TASK GOAL -> Copy, from the listing, every line in which the string "agent" is present.

PROVIDED RECORDS ->
========================================================================
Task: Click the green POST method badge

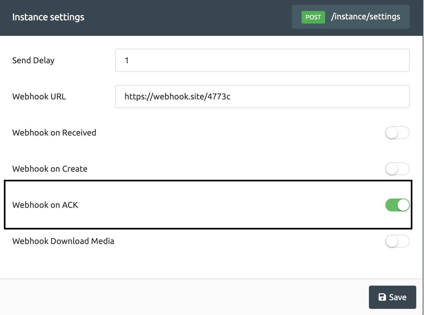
========================================================================
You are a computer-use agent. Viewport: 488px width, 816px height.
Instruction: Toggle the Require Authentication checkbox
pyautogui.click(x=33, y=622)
========================================================================
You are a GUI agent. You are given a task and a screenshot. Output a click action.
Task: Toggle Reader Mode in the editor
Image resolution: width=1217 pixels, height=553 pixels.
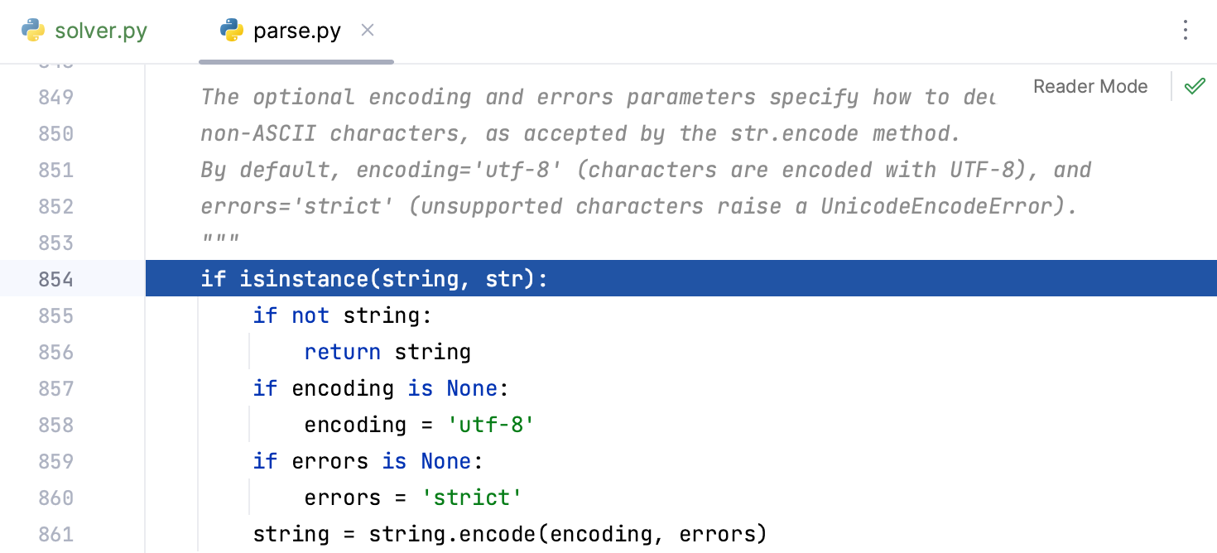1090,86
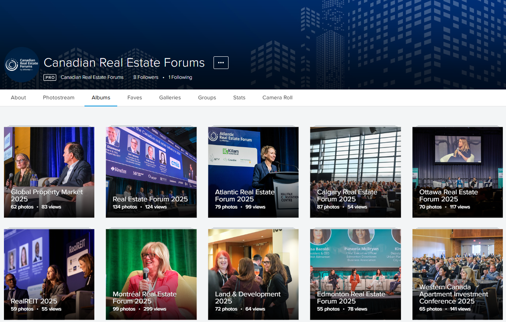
========================================================================
WRITTEN ANSWER ->
You are a computer-use agent. Viewport: 488px width, 816px height.
You are a GUI agent. You are given a task and a screenshot. Output a click action.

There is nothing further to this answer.